Frauen in Haiti werden nach dem verheerenden Erdbeben zunehmend Opfer von Gewalt. Vor allem aus Gefängnissen geflohene Kriminelle belästigten und vergewaltigten Frauen und Mädchen, die in Zeltlagern Zuflucht gesucht hätten, meint der haitianische Polizeichef Mario Andrsol.

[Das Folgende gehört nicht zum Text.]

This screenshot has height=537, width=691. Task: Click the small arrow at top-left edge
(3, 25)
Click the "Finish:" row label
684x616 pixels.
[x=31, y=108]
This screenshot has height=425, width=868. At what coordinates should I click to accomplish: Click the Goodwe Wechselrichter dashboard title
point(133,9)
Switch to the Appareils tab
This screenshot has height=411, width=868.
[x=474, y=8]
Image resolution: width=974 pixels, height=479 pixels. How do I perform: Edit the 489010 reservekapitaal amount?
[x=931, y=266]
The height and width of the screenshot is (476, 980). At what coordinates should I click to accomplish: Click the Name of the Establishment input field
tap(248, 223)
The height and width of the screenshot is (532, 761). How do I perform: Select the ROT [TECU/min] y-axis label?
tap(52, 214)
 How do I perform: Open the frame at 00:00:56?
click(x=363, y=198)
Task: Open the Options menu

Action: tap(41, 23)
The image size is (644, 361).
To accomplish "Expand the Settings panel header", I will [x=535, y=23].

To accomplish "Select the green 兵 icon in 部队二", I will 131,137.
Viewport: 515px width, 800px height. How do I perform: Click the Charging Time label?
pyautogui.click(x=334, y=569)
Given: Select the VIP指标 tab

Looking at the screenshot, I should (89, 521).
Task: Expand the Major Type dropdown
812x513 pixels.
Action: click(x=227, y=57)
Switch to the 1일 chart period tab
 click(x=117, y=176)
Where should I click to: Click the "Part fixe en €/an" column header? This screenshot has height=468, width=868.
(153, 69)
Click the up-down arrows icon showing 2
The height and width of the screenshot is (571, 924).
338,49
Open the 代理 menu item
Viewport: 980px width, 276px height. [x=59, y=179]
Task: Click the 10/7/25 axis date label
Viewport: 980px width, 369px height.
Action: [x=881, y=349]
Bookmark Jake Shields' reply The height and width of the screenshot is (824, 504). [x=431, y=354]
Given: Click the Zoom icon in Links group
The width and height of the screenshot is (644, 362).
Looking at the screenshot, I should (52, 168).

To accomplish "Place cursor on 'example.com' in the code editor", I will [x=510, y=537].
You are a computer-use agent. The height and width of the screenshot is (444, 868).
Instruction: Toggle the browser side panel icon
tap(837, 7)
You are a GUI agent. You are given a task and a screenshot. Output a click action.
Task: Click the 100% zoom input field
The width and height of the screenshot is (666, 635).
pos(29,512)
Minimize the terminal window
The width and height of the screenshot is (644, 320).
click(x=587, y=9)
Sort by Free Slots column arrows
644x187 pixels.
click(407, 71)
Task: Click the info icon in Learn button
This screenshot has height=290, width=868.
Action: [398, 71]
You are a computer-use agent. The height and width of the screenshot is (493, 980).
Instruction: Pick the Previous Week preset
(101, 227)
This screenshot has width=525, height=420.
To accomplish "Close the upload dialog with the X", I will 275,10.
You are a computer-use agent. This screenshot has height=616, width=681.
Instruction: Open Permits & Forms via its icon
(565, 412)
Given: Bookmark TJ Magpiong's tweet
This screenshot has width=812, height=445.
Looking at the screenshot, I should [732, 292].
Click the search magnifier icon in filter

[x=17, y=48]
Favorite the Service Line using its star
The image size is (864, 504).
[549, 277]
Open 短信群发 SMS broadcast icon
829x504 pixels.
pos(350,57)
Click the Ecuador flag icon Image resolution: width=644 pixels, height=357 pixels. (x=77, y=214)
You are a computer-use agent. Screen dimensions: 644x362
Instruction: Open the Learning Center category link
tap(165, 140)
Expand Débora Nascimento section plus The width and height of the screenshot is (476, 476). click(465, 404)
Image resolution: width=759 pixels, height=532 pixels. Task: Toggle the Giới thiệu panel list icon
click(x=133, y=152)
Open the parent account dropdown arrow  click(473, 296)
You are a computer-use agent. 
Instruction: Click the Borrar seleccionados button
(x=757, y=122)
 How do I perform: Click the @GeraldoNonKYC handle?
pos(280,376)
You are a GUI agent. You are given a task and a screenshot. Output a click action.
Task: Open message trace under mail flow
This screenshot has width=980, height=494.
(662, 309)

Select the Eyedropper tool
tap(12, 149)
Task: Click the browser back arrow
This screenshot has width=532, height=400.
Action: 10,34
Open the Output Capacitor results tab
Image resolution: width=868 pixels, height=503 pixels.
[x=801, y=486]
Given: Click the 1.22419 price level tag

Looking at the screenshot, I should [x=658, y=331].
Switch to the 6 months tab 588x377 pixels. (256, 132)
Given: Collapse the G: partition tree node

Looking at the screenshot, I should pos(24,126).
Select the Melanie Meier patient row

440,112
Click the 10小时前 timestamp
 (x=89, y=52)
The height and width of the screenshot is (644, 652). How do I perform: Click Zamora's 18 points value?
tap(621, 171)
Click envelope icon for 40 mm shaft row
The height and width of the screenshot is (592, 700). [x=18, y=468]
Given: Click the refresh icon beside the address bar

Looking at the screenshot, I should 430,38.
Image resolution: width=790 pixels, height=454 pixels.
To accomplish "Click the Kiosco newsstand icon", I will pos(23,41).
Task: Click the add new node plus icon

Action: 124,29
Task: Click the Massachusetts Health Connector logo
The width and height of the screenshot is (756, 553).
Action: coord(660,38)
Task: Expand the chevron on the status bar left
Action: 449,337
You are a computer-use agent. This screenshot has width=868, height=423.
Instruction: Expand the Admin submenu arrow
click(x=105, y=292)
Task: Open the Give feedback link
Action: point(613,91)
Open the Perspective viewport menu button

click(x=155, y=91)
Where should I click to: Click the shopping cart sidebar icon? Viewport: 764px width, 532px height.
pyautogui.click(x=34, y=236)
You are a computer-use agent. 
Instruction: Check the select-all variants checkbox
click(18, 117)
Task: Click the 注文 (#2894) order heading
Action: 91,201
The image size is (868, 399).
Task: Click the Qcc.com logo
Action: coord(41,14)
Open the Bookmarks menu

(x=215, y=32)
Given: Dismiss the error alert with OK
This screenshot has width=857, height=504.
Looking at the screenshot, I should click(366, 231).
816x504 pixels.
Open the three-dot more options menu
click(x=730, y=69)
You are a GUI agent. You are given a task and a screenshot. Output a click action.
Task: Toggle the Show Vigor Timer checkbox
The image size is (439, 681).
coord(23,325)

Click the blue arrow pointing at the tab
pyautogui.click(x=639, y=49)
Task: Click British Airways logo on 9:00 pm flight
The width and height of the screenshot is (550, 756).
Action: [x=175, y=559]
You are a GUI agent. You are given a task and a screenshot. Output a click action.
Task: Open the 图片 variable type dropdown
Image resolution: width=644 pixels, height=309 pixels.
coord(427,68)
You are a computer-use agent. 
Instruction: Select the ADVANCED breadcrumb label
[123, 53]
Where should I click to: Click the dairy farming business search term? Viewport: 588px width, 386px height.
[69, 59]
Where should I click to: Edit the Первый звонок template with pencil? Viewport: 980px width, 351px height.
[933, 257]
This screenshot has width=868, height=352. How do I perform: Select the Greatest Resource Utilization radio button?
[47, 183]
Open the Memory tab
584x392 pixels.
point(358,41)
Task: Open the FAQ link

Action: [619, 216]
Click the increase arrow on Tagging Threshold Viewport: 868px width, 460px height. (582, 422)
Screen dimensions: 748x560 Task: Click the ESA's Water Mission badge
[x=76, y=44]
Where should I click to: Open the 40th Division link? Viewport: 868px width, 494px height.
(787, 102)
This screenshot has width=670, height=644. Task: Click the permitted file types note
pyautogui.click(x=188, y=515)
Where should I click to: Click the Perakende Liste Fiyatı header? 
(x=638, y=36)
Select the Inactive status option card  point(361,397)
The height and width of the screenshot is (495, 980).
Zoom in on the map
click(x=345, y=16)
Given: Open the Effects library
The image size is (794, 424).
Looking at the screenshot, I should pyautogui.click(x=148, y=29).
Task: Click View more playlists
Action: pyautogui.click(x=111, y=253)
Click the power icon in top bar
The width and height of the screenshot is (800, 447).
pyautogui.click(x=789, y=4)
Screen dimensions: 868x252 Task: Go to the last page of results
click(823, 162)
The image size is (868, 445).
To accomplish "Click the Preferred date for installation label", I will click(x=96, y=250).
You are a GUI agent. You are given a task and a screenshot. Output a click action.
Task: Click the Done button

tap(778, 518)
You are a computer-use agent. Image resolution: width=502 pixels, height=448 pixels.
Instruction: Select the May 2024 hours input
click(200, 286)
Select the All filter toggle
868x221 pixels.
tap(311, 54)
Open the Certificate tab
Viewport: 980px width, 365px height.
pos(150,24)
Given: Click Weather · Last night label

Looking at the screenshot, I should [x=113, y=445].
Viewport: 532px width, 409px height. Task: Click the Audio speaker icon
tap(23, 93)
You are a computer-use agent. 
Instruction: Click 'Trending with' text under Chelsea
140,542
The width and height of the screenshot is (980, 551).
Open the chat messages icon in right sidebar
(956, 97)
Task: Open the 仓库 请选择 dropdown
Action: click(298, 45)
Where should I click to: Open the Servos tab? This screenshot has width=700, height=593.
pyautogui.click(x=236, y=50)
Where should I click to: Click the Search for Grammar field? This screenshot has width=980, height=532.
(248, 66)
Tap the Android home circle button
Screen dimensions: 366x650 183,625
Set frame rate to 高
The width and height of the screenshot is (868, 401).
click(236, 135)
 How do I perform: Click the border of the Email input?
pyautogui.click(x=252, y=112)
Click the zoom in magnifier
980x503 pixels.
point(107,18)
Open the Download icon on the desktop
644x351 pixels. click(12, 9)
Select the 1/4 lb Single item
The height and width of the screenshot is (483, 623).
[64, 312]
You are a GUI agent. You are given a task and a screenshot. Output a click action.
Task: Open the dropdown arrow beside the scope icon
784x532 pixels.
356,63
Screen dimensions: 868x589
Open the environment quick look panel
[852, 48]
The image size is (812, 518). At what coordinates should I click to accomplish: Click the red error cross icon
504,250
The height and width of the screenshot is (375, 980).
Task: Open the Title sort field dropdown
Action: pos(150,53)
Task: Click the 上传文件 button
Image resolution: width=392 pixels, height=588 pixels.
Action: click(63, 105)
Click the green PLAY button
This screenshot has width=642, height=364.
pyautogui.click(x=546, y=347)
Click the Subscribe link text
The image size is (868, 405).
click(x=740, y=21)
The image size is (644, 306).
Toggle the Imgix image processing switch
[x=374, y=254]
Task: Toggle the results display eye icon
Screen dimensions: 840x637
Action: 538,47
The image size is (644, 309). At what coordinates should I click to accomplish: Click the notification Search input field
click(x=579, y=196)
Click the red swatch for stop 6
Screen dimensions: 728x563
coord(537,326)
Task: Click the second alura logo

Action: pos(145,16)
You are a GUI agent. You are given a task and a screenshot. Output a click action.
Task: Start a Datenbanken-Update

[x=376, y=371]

Er machte rund 7.000 verurteilte Kriminelle für die Zunahme der Gewalt verantwortlich, die nach dem Erdbeben aus zerstörten Gefängnissen entkommen waren. Weil es keinen Strom gebe, würden Frauen und Mädchen in den notdürftig eingerichteten Zeltlagern oft nach Einbruch der Dunkelheit Opfer von Gewalttaten, sagte der Polizeichef. Offizielle Zahlen zu den Opfern gibt es nicht, Frauenorganisationen in der Hauptstadt Port-au-Prince alarmierten allerdings bereits die Vereinten Nationen. Schon vor dem Erdbeben gab es in Haiti viele Sicherheitsprobleme.
Die Nationalratsabgeordnete Petra Bayr fordert in diesem Zusammenhang eine rasche Implementierung von Schutzprogrammen. Hilfsprogramme für Haiti müssten spezielle Hilfsmaßnahmen zum Schutz der Frauen mit einbeziehen und dies in einer ebenso hohen Priorität, wie die Versorgung mit Trinkwasser und Lebensmitteln. Bayr: „Alle Katastrophenhilfe-Maßnahmen, die jetzt gesetzt werden, müssen nachhaltig mit längerfristiger Entwicklungszusammenarbeit verzahnbar sein und müssen vor allem auf die Bedürfnisse der Schwächsten der Gesellschaft Rücksicht nehmen."
Dazu gehört die Instandsetzung von Spitälern und Schulen ebenso wie die Schaffung von sicheren Räumen für Frauen und Kinder.